"Give sorrow words; the grief that does not speak whispers the o'er-fraught heart and bids it break." ~William Shakespeare

Tuesday, June 15, 2010

Every minute of every day

I think of him all throughout my day. I think, well, Tom would have liked that, or Tom said this... I think of things he has said to me, and I wish he were here to say them again. I still cry most of the time when I think about him. I know he was not perfect, but he was perfect for me. I am so alone and lonely. My children are great, but they are no substitute for the closeness Tom and I shared.

I'm considering getting a new bed, a smaller one. We just got some new ones in at work, really NICE ones, 15 year NON-prorated warranty, individually wrapped coils, memory foam - and I'm debating because they are expensive. Today a friend sent me $100 and I could hear Tom saying, "Marie! Get the one you want." So I guess I will.

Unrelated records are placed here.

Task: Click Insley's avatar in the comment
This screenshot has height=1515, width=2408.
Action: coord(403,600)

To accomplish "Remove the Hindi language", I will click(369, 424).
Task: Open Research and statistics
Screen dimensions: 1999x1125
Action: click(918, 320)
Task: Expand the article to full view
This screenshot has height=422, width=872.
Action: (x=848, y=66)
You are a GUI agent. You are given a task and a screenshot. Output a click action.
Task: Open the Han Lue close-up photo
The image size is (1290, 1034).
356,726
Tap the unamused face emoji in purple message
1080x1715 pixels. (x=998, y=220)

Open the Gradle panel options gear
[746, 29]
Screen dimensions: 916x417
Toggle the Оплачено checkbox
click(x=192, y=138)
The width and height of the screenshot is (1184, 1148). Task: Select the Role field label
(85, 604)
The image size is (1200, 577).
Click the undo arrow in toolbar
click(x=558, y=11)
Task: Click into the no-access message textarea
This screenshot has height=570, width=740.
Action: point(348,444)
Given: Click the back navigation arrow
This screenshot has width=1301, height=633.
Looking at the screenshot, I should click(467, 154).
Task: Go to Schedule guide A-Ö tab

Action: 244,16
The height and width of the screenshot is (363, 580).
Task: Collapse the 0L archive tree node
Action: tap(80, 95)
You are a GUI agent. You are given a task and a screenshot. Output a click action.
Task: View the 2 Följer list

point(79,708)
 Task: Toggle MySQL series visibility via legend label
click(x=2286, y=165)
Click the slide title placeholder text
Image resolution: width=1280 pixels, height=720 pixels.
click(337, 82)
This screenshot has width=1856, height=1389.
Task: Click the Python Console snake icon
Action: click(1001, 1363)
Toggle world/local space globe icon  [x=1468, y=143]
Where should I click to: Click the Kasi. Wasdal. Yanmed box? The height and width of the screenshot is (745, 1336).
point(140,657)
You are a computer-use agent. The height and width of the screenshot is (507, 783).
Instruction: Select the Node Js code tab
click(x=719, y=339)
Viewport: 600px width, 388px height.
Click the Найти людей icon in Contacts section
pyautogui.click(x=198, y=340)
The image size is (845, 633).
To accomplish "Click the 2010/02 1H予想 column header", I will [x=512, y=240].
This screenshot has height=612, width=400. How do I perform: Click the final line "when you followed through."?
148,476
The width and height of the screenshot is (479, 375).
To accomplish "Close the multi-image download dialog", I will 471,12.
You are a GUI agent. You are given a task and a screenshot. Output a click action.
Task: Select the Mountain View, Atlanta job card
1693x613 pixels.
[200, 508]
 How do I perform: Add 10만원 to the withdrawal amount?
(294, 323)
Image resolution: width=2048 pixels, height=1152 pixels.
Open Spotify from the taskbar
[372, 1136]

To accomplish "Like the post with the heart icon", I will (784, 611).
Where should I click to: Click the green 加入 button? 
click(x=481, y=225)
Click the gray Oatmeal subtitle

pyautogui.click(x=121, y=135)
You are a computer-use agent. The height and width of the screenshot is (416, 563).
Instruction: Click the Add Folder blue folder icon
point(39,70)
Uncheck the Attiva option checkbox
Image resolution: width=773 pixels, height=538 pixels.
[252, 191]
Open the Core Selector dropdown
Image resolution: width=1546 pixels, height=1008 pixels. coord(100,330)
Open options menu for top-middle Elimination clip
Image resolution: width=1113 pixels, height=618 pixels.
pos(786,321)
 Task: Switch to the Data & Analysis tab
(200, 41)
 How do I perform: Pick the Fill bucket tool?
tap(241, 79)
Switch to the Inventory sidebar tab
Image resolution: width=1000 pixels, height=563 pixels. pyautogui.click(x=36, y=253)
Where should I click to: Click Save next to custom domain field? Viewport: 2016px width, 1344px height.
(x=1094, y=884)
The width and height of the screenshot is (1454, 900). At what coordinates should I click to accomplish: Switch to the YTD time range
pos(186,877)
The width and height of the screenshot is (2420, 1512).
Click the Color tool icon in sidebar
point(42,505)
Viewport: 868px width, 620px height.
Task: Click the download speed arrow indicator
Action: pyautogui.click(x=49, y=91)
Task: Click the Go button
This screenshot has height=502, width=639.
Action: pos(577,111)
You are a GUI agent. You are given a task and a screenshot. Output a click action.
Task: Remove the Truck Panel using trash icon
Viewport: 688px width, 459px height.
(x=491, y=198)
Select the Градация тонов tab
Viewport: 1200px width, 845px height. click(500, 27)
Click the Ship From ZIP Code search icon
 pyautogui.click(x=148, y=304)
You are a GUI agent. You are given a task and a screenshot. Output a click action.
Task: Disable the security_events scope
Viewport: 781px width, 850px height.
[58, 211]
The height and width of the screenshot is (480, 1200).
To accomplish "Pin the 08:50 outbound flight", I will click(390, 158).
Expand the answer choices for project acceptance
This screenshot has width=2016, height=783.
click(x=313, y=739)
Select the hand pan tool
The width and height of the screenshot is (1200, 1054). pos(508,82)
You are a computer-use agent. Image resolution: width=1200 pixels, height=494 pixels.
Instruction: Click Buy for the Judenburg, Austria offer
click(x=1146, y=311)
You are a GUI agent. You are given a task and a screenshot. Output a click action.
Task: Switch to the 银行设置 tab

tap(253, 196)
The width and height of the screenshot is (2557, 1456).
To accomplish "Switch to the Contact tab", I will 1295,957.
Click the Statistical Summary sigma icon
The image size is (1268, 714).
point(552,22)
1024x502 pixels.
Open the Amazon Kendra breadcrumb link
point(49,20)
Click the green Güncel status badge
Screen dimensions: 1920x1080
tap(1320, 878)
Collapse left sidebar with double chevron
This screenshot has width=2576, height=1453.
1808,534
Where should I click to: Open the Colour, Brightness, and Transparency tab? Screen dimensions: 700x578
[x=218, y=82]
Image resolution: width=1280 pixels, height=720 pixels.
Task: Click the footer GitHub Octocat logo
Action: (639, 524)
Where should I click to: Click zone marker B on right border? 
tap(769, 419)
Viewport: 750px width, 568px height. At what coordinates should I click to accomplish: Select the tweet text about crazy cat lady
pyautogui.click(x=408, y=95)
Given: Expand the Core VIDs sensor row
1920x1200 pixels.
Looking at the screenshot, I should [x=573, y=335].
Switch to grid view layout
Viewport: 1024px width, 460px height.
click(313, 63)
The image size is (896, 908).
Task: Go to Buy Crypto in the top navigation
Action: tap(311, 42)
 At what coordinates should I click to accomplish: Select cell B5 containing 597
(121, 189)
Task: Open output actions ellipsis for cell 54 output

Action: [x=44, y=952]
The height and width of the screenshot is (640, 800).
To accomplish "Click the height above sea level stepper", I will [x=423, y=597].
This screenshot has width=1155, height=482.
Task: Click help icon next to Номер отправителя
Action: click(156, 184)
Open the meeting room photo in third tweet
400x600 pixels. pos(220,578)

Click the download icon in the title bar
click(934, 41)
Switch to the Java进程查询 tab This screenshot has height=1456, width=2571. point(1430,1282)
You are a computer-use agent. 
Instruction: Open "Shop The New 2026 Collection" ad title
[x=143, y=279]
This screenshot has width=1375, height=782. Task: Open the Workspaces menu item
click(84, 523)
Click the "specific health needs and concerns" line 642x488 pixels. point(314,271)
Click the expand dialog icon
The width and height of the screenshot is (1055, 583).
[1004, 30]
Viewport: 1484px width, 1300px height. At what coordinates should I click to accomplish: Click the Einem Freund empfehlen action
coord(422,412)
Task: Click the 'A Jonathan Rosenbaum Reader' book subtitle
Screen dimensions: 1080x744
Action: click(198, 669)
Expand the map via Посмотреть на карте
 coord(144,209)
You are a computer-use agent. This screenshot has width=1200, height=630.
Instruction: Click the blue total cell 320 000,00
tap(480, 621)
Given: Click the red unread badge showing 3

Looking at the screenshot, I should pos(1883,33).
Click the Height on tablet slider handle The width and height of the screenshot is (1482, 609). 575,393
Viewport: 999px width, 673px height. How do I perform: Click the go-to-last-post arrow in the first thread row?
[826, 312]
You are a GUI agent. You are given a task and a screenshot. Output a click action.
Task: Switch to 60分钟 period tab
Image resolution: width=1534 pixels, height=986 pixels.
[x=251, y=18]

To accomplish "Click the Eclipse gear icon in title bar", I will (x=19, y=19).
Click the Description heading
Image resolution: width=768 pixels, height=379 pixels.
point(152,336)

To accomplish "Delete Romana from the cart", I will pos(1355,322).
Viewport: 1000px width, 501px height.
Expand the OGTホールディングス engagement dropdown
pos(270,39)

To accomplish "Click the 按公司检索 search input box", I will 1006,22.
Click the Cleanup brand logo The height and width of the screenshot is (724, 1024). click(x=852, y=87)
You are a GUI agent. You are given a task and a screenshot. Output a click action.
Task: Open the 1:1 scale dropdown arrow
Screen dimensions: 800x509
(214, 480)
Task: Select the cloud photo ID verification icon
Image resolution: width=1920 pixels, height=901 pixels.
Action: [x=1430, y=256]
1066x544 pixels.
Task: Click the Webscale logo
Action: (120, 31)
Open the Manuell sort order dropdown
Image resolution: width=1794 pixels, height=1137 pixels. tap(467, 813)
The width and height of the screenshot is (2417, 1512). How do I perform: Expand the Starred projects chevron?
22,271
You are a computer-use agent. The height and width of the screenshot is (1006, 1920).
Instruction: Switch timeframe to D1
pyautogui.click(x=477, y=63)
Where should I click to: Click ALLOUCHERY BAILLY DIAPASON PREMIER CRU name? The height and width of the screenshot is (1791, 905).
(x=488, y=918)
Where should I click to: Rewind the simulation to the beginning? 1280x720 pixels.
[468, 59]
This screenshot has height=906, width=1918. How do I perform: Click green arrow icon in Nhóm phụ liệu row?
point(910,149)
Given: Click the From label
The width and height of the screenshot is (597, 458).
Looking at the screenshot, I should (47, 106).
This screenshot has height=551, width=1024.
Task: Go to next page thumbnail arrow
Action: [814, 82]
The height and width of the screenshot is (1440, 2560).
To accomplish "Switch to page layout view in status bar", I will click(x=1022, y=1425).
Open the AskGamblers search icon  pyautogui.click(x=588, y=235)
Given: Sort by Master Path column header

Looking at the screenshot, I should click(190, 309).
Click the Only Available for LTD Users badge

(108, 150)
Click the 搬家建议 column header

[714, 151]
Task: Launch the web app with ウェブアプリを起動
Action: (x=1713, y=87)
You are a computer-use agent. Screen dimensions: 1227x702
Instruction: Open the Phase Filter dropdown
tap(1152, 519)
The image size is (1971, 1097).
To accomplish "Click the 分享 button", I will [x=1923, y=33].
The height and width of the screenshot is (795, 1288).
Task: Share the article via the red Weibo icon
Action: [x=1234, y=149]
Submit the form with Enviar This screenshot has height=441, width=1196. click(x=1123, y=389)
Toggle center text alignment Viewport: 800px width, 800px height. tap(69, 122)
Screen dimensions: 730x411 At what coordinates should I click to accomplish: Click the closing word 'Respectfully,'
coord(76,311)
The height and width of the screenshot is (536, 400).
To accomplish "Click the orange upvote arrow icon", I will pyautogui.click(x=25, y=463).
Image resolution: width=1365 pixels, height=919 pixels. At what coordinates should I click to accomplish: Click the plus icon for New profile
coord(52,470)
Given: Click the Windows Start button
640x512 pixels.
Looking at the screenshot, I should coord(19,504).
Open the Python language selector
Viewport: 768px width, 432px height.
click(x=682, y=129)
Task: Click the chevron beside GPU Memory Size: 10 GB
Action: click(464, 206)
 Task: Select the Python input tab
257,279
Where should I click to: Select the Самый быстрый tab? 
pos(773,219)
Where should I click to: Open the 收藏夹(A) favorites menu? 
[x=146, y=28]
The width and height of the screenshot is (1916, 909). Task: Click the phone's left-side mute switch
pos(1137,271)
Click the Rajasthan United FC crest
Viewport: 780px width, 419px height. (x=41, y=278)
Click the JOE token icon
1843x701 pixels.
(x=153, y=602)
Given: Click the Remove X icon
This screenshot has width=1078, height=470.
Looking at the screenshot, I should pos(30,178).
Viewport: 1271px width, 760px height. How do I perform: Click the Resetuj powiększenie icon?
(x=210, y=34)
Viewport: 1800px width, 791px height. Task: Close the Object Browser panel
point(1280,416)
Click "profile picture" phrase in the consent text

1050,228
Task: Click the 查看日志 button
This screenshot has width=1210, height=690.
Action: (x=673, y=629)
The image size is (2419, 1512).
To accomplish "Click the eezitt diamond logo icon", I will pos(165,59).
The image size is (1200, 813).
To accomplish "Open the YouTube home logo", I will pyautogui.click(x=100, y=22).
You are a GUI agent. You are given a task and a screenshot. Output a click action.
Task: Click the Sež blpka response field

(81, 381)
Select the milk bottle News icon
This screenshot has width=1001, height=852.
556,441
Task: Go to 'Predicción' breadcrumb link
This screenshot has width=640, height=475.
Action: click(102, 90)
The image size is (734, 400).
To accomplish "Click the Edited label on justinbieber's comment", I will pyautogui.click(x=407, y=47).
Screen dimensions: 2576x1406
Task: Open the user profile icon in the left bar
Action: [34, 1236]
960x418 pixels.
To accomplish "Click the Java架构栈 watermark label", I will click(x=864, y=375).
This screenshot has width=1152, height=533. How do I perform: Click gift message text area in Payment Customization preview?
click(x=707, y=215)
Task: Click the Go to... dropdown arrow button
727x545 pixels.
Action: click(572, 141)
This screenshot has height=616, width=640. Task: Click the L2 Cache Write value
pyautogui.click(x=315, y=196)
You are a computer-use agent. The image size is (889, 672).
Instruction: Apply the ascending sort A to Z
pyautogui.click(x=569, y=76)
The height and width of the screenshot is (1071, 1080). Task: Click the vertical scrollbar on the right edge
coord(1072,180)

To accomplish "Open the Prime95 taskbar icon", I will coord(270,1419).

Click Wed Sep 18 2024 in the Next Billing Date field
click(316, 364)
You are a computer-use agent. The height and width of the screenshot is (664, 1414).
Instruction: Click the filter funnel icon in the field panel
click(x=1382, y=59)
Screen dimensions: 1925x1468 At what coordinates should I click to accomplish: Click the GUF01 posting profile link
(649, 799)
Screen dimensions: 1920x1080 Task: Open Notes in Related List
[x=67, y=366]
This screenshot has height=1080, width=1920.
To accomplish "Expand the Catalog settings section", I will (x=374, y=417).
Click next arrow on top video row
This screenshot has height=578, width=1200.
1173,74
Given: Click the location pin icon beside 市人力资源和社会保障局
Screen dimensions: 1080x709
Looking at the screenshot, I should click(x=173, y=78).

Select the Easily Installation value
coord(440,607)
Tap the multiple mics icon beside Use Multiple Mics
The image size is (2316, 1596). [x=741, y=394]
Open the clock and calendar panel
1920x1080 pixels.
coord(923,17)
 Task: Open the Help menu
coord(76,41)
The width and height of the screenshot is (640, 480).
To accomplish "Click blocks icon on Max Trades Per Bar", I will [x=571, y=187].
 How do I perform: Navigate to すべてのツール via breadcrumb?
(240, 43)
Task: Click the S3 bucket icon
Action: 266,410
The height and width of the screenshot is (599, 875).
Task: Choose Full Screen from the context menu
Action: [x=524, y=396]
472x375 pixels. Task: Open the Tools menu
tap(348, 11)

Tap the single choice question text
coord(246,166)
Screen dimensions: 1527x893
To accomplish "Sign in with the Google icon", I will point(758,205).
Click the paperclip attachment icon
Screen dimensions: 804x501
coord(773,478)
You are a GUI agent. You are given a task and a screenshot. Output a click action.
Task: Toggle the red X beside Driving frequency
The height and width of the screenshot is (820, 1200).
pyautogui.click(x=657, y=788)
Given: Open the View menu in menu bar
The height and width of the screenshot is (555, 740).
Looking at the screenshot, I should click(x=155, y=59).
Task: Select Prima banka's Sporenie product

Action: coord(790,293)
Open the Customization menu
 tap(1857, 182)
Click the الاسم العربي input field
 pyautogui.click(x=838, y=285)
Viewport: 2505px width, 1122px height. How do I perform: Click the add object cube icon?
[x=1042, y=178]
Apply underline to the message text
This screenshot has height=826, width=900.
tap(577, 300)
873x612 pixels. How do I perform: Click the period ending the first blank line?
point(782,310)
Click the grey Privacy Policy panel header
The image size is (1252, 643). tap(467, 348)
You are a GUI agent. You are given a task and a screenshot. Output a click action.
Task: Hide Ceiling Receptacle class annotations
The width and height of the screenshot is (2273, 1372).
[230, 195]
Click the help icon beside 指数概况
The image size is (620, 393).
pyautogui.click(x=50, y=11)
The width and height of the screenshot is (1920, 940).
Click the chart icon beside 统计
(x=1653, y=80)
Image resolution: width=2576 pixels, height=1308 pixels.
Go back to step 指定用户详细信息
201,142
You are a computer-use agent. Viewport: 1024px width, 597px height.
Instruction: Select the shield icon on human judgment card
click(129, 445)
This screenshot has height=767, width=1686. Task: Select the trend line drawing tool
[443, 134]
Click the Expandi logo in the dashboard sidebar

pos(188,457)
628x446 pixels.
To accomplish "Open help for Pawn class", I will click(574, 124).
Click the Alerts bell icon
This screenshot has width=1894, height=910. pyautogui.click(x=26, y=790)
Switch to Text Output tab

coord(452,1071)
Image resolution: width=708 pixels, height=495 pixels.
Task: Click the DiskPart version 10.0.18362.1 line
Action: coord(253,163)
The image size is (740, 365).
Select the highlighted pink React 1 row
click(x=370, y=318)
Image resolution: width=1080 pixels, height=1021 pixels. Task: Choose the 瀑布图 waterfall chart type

Tomorrow will be four weeks since he flew away. I know the exact minute he left. He got goose bumps on his arm and I looked at his chest and they were all over him. I wondered, is he seeing Jesus now? Is he getting ready to go? And then he did. I long for a glimpse of him. I will see him again one day. It may be a while, but we will be together again. Tom, te amo.

1 comment:

  1. He is right. Get the one that you want. That is EXACTLY what he would say!